BEGIN

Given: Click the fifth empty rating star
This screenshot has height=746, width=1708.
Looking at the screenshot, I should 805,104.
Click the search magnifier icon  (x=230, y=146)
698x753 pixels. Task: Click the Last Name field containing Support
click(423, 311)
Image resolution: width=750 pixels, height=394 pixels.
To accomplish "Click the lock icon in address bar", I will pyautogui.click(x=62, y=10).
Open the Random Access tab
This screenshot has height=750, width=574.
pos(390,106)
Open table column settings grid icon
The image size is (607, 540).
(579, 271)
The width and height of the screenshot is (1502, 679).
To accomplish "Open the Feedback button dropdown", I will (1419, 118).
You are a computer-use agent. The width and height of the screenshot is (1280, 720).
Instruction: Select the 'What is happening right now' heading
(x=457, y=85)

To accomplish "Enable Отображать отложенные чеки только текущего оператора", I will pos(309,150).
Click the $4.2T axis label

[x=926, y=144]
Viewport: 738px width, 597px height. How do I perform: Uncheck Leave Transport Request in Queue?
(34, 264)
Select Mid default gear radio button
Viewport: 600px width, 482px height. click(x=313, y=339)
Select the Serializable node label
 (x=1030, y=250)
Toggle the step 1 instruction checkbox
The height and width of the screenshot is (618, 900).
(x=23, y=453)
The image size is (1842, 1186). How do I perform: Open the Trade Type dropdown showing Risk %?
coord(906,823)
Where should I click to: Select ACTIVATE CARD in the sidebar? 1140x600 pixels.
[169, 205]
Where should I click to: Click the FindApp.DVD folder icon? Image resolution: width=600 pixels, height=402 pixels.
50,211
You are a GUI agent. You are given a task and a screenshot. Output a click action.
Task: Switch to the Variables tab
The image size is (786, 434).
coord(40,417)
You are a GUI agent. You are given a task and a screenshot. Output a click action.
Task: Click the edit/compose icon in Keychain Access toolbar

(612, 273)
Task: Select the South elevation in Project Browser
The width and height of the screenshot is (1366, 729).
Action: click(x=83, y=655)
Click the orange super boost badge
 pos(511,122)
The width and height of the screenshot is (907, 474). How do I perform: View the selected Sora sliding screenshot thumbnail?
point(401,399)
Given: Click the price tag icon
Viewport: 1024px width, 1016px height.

END

**EXERCISE PROMPT:** Could you please print the entire listing exactly?

**RESULT:**
Given: Click the fifth empty rating star
This screenshot has height=746, width=1708.
Looking at the screenshot, I should 805,104.
Click the search magnifier icon  (x=230, y=146)
698x753 pixels. Task: Click the Last Name field containing Support
click(423, 311)
Image resolution: width=750 pixels, height=394 pixels.
To accomplish "Click the lock icon in address bar", I will pyautogui.click(x=62, y=10).
Open the Random Access tab
This screenshot has height=750, width=574.
pos(390,106)
Open table column settings grid icon
The image size is (607, 540).
(579, 271)
The width and height of the screenshot is (1502, 679).
To accomplish "Open the Feedback button dropdown", I will (1419, 118).
You are a computer-use agent. The width and height of the screenshot is (1280, 720).
Instruction: Select the 'What is happening right now' heading
(x=457, y=85)

To accomplish "Enable Отображать отложенные чеки только текущего оператора", I will pos(309,150).
Click the $4.2T axis label

[x=926, y=144]
Viewport: 738px width, 597px height. How do I perform: Uncheck Leave Transport Request in Queue?
(34, 264)
Select Mid default gear radio button
Viewport: 600px width, 482px height. click(x=313, y=339)
Select the Serializable node label
 (x=1030, y=250)
Toggle the step 1 instruction checkbox
The height and width of the screenshot is (618, 900).
(x=23, y=453)
The image size is (1842, 1186). How do I perform: Open the Trade Type dropdown showing Risk %?
coord(906,823)
Where should I click to: Select ACTIVATE CARD in the sidebar? 1140x600 pixels.
[169, 205]
Where should I click to: Click the FindApp.DVD folder icon? Image resolution: width=600 pixels, height=402 pixels.
50,211
You are a GUI agent. You are given a task and a screenshot. Output a click action.
Task: Switch to the Variables tab
The image size is (786, 434).
coord(40,417)
You are a GUI agent. You are given a task and a screenshot. Output a click action.
Task: Click the edit/compose icon in Keychain Access toolbar

(612, 273)
Task: Select the South elevation in Project Browser
The width and height of the screenshot is (1366, 729).
Action: click(x=83, y=655)
Click the orange super boost badge
 pos(511,122)
The width and height of the screenshot is (907, 474). How do I perform: View the selected Sora sliding screenshot thumbnail?
point(401,399)
Given: Click the price tag icon
Viewport: 1024px width, 1016px height.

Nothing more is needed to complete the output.